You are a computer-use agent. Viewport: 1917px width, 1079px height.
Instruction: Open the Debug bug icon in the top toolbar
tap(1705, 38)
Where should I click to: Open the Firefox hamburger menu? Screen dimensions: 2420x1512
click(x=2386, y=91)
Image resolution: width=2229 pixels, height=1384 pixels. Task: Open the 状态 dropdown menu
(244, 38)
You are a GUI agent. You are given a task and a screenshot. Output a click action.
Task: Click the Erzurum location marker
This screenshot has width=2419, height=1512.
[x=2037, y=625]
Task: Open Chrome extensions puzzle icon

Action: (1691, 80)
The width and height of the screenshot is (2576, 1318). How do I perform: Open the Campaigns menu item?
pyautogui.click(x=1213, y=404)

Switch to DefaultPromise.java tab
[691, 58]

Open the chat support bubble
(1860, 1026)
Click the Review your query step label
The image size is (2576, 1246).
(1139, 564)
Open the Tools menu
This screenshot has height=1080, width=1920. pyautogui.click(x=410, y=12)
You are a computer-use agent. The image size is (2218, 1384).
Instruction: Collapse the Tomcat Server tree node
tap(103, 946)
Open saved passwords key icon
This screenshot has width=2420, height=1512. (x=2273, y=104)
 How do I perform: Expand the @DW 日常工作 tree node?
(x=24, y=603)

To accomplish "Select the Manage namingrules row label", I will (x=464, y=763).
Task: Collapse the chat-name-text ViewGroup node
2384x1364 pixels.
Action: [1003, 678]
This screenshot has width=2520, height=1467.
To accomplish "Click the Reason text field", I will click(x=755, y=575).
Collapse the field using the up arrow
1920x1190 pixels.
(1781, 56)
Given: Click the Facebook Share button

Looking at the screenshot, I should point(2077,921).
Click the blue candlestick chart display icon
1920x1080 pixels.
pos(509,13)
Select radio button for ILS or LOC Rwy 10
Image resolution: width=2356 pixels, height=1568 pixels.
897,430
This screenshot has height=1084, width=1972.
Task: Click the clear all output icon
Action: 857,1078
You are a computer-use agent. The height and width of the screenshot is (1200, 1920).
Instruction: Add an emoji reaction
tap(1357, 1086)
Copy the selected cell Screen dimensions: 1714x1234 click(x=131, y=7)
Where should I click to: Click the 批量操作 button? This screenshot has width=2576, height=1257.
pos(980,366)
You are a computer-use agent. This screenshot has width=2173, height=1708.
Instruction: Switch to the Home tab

▶ [What you need to do]:
Return the material above in full, exactly as it appears.

▶ [Answer section]:
You are a computer-use agent. Viewport: 1917px width, 1079px height.
Instruction: Open the Debug bug icon in the top toolbar
tap(1705, 38)
Where should I click to: Open the Firefox hamburger menu? Screen dimensions: 2420x1512
click(x=2386, y=91)
Image resolution: width=2229 pixels, height=1384 pixels. Task: Open the 状态 dropdown menu
(244, 38)
You are a GUI agent. You are given a task and a screenshot. Output a click action.
Task: Click the Erzurum location marker
This screenshot has width=2419, height=1512.
[x=2037, y=625]
Task: Open Chrome extensions puzzle icon

Action: (1691, 80)
The width and height of the screenshot is (2576, 1318). How do I perform: Open the Campaigns menu item?
pyautogui.click(x=1213, y=404)

Switch to DefaultPromise.java tab
[691, 58]

Open the chat support bubble
(1860, 1026)
Click the Review your query step label
The image size is (2576, 1246).
(1139, 564)
Open the Tools menu
This screenshot has height=1080, width=1920. pyautogui.click(x=410, y=12)
You are a computer-use agent. The image size is (2218, 1384).
Instruction: Collapse the Tomcat Server tree node
tap(103, 946)
Open saved passwords key icon
This screenshot has width=2420, height=1512. (x=2273, y=104)
 How do I perform: Expand the @DW 日常工作 tree node?
(x=24, y=603)

To accomplish "Select the Manage namingrules row label", I will (x=464, y=763).
Task: Collapse the chat-name-text ViewGroup node
2384x1364 pixels.
Action: [1003, 678]
This screenshot has width=2520, height=1467.
To accomplish "Click the Reason text field", I will click(x=755, y=575).
Collapse the field using the up arrow
1920x1190 pixels.
(1781, 56)
Given: Click the Facebook Share button

Looking at the screenshot, I should point(2077,921).
Click the blue candlestick chart display icon
1920x1080 pixels.
pos(509,13)
Select radio button for ILS or LOC Rwy 10
Image resolution: width=2356 pixels, height=1568 pixels.
897,430
This screenshot has height=1084, width=1972.
Task: Click the clear all output icon
Action: 857,1078
You are a computer-use agent. The height and width of the screenshot is (1200, 1920).
Instruction: Add an emoji reaction
tap(1357, 1086)
Copy the selected cell Screen dimensions: 1714x1234 click(x=131, y=7)
Where should I click to: Click the 批量操作 button? This screenshot has width=2576, height=1257.
pos(980,366)
You are a computer-use agent. This screenshot has width=2173, height=1708.
Instruction: Switch to the Home tab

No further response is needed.